Give everything from the line containing "Task: Select the box labelled 3" down to the line containing "Action: pyautogui.click(x=308, y=222)" as a numbered list, leaving out blank lines.

#### Records provided
■ ■ ■ ■ ■ ■ ■

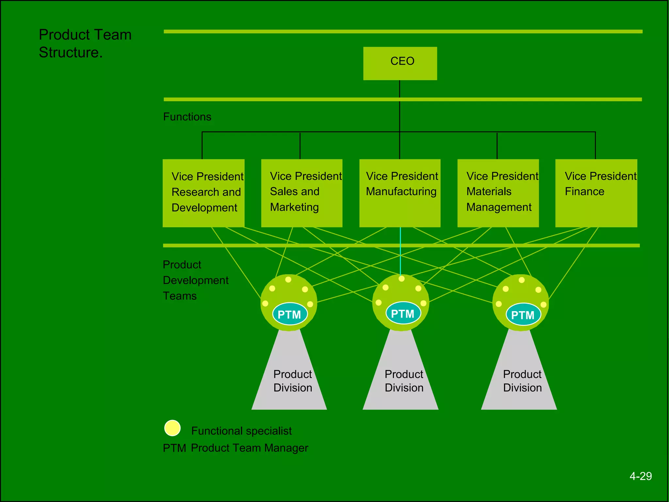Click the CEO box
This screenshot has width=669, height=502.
click(400, 63)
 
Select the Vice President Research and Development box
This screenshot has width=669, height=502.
click(204, 193)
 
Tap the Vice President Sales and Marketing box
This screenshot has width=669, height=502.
click(302, 193)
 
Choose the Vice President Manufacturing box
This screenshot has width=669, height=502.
click(400, 193)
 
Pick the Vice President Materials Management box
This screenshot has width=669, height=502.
click(498, 193)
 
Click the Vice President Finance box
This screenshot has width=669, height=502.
click(596, 193)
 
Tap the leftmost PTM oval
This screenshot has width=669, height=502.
click(290, 314)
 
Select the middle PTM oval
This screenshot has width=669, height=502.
click(403, 313)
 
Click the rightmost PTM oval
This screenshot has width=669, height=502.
click(523, 314)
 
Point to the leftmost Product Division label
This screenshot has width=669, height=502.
click(293, 381)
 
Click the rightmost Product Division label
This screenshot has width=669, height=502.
click(522, 381)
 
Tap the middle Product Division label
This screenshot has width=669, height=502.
click(404, 381)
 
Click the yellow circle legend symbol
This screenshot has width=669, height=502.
click(172, 428)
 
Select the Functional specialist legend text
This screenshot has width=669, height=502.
click(241, 431)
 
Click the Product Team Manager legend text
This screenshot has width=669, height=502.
click(249, 448)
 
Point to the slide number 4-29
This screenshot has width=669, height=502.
click(641, 476)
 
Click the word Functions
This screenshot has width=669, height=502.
click(187, 117)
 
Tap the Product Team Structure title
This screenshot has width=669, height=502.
click(85, 43)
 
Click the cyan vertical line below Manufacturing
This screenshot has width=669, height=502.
click(400, 252)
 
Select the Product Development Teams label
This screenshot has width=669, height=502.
click(195, 280)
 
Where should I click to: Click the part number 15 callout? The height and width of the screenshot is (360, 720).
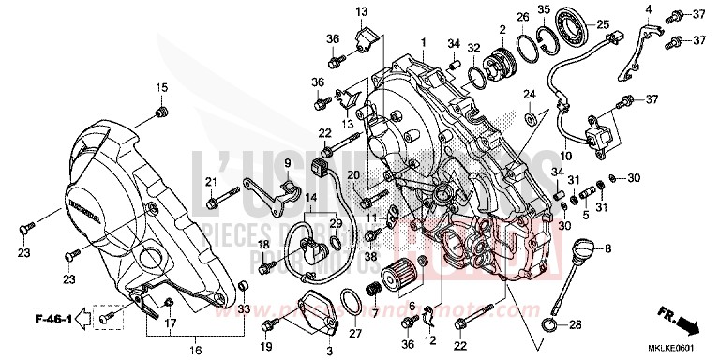tap(160, 88)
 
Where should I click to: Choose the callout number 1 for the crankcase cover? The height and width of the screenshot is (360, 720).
tap(423, 43)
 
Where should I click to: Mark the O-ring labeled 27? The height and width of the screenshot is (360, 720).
tap(351, 304)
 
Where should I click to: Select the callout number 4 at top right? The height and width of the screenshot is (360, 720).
tap(647, 9)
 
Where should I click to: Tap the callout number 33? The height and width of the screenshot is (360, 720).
tap(245, 309)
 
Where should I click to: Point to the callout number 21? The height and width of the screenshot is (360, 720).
tap(212, 181)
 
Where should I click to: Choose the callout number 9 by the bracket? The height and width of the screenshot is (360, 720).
tap(263, 163)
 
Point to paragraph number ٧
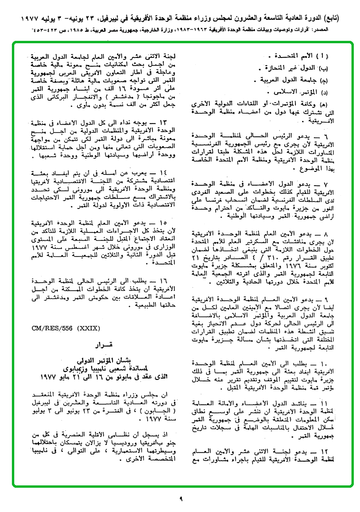point(335,183)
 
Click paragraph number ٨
point(335,235)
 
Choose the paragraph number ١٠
point(334,363)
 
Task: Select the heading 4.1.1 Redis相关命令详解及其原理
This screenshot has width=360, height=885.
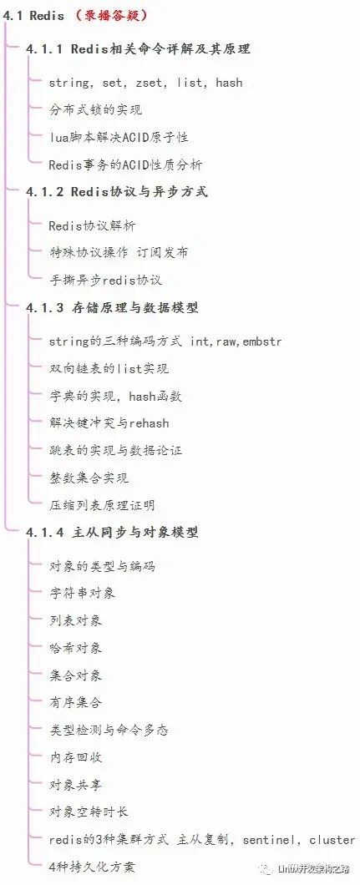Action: (139, 49)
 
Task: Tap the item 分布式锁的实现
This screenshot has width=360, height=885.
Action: (96, 110)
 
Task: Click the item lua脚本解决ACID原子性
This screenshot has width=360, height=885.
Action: (119, 137)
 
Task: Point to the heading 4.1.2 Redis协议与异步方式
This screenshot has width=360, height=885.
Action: (117, 192)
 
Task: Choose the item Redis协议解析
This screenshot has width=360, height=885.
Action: (92, 226)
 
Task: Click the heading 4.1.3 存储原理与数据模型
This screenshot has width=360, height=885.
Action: (112, 308)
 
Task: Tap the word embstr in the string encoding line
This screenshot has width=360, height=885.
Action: (261, 342)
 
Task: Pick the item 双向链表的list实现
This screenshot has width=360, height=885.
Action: (109, 369)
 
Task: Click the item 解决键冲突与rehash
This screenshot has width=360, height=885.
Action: (109, 423)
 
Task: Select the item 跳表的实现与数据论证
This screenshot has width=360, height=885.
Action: (115, 451)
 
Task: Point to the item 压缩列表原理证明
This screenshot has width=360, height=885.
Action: (102, 505)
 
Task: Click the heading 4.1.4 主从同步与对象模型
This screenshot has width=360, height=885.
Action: (112, 532)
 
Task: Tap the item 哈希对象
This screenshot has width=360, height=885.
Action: (76, 648)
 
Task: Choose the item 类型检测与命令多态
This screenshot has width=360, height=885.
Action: (109, 730)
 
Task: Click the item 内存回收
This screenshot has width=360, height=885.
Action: (76, 757)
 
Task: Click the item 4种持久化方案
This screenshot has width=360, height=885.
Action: (92, 867)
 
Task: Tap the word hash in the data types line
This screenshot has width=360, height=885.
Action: (229, 83)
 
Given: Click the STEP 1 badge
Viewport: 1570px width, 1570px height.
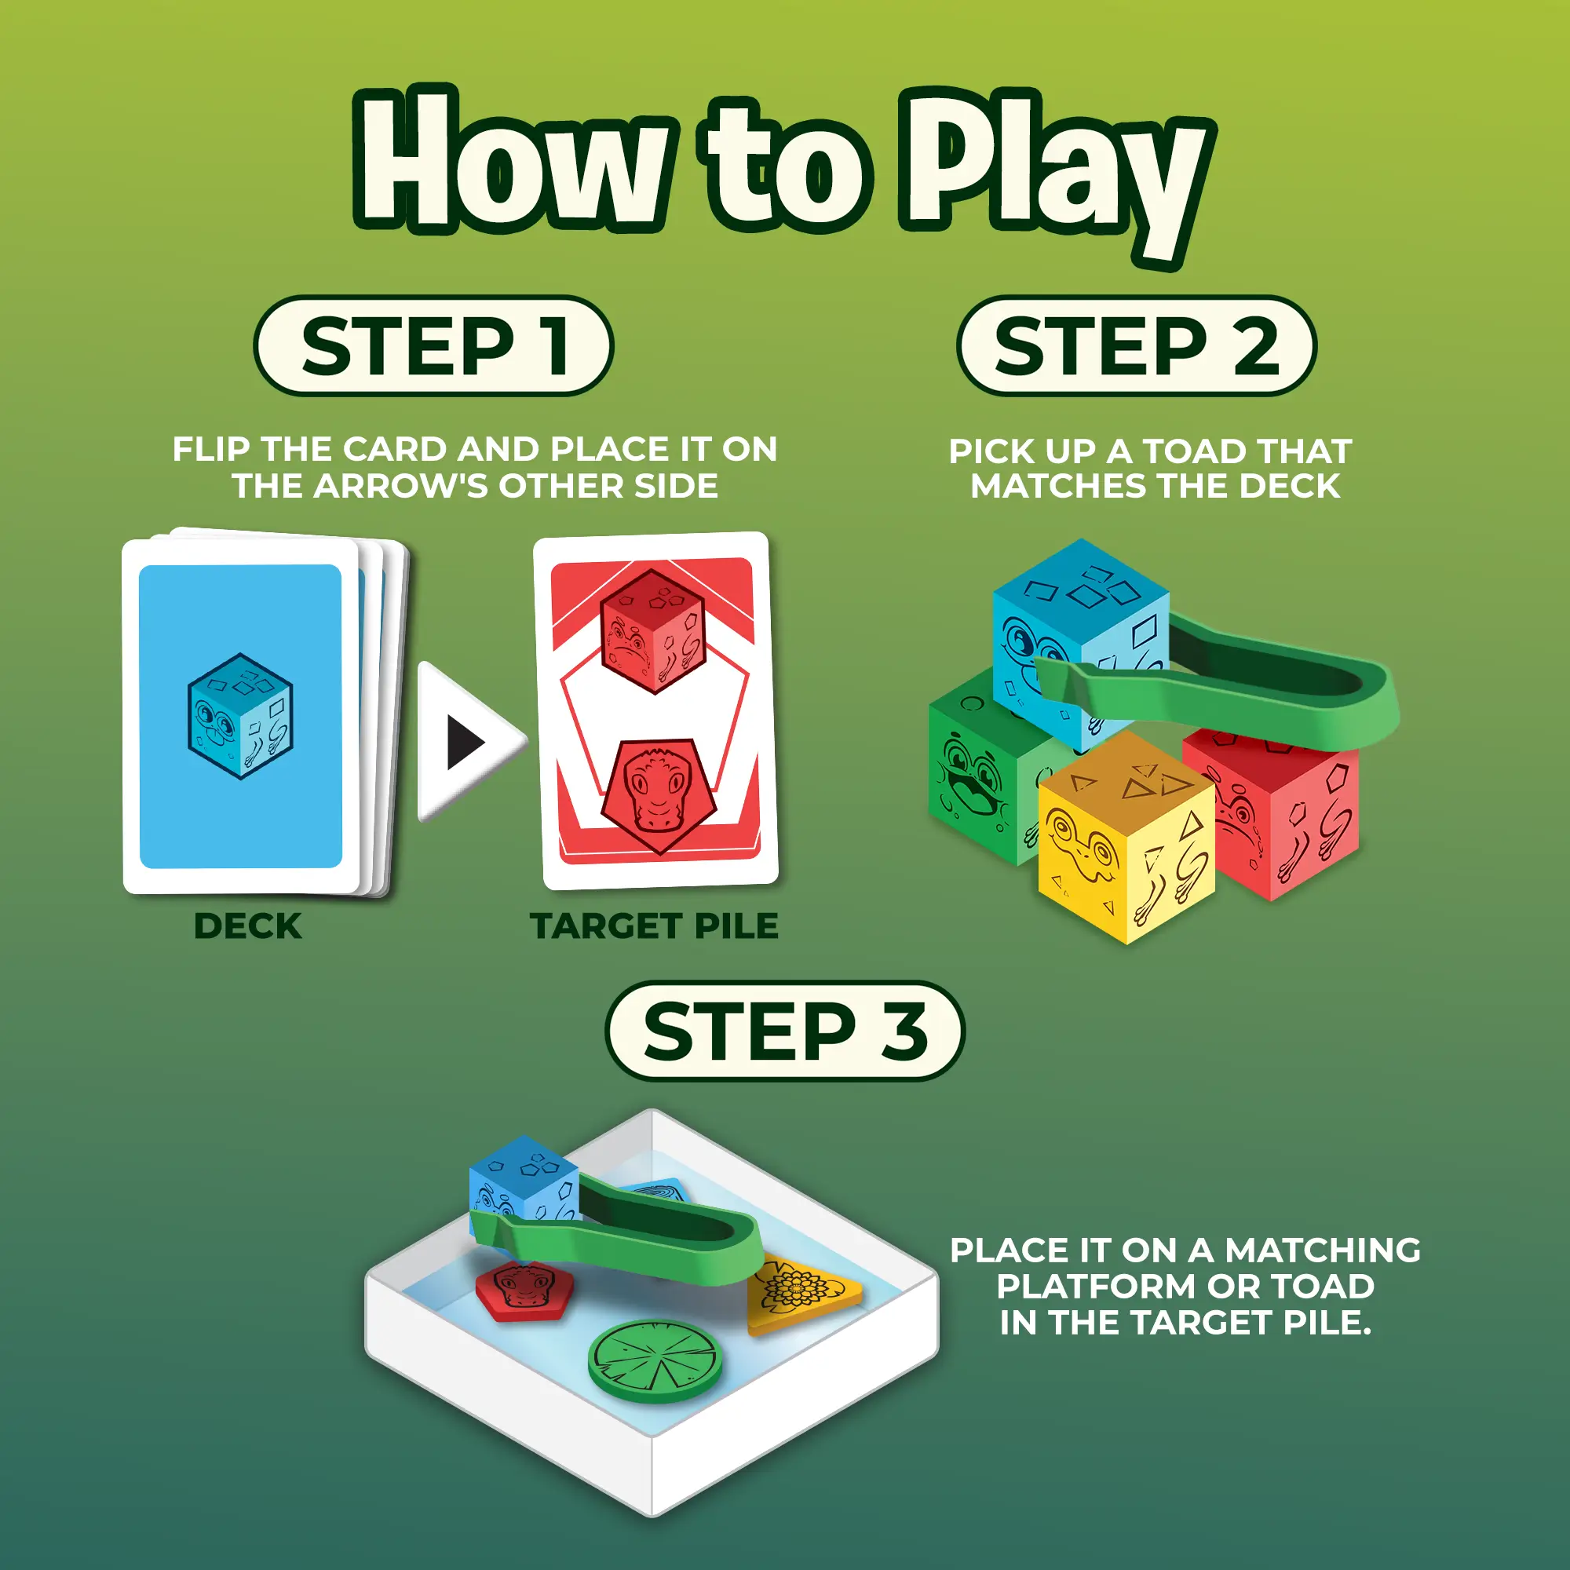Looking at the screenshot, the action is pyautogui.click(x=433, y=345).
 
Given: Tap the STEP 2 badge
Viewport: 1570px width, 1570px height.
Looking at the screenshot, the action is pyautogui.click(x=1136, y=345).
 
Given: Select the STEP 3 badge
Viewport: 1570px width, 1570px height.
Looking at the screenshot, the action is pyautogui.click(x=785, y=1031).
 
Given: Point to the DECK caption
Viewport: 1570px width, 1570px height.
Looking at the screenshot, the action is pyautogui.click(x=248, y=926).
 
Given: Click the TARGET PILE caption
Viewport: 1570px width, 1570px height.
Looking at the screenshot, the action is pyautogui.click(x=654, y=926).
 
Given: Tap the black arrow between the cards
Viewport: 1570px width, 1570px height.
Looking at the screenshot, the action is pyautogui.click(x=466, y=742).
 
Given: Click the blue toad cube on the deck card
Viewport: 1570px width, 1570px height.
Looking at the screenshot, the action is pyautogui.click(x=240, y=716).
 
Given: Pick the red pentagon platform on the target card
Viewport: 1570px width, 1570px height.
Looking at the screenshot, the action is pyautogui.click(x=659, y=794).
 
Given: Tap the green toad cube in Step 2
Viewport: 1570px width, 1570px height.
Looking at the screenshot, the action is pyautogui.click(x=988, y=768).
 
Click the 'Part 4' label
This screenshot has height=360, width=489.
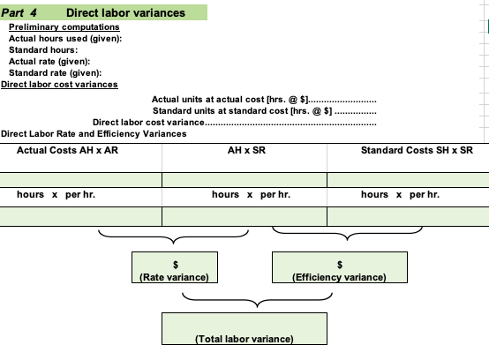coord(19,13)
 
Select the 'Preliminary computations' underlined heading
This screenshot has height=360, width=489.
coord(64,28)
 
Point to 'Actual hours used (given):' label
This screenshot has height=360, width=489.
coord(64,40)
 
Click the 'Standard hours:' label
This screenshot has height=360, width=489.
coord(41,51)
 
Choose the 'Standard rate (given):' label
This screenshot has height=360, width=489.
coord(55,73)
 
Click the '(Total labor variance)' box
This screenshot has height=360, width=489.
coord(243,329)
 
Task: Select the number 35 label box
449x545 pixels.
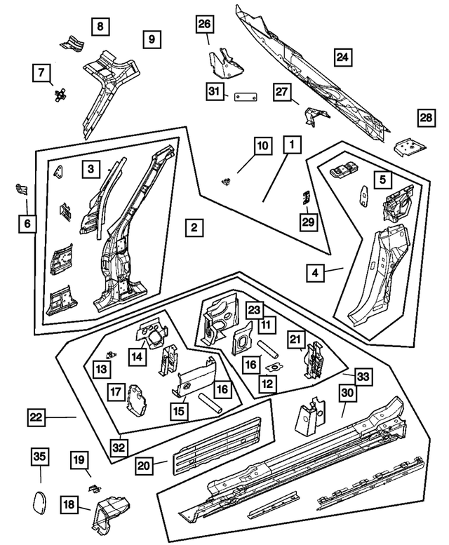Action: pyautogui.click(x=41, y=458)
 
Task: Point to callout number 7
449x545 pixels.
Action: pyautogui.click(x=41, y=72)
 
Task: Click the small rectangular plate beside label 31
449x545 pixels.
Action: pyautogui.click(x=243, y=97)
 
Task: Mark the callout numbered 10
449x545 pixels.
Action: pyautogui.click(x=262, y=146)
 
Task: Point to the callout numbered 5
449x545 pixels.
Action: pyautogui.click(x=382, y=180)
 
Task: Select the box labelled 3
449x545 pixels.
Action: pyautogui.click(x=91, y=168)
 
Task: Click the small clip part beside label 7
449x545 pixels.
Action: pyautogui.click(x=58, y=94)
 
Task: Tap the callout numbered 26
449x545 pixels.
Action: pyautogui.click(x=204, y=26)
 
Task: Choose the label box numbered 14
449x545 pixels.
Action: pyautogui.click(x=138, y=358)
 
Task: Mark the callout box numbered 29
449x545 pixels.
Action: pyautogui.click(x=308, y=222)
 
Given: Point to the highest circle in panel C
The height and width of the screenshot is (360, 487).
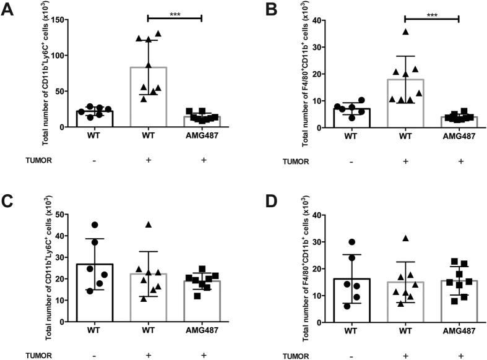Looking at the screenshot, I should (94, 225).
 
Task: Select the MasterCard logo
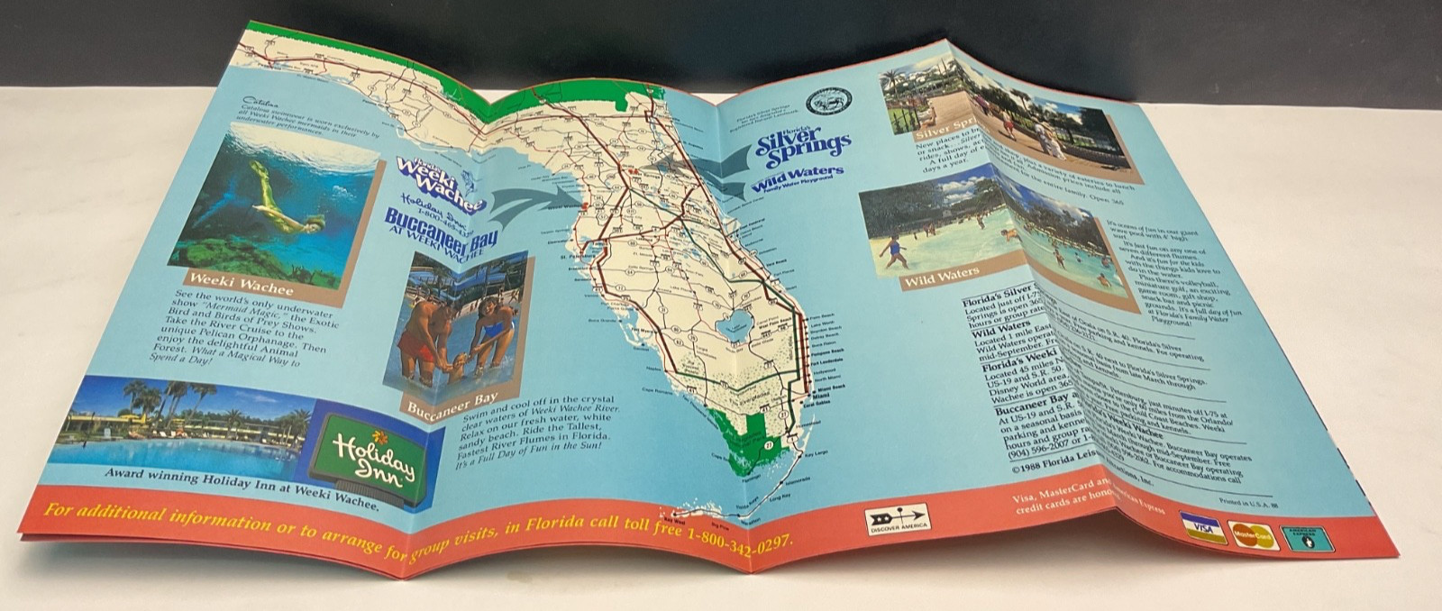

■ ■ ■ ■ ■ ■ ■

#### Exercise output
1. Task: Select the box labelled 3
2. 449x545 pixels.
3. Action: pyautogui.click(x=91, y=168)
4. Task: Click the small clip part beside label 7
5. 449x545 pixels.
6. Action: pyautogui.click(x=58, y=94)
7. Task: Tap the callout numbered 26
8. 449x545 pixels.
9. Action: pyautogui.click(x=204, y=26)
10. Task: Choose the label box numbered 14
11. 449x545 pixels.
12. Action: pyautogui.click(x=138, y=358)
13. Task: Mark the callout box numbered 29
14. 449x545 pixels.
15. Action: pyautogui.click(x=308, y=222)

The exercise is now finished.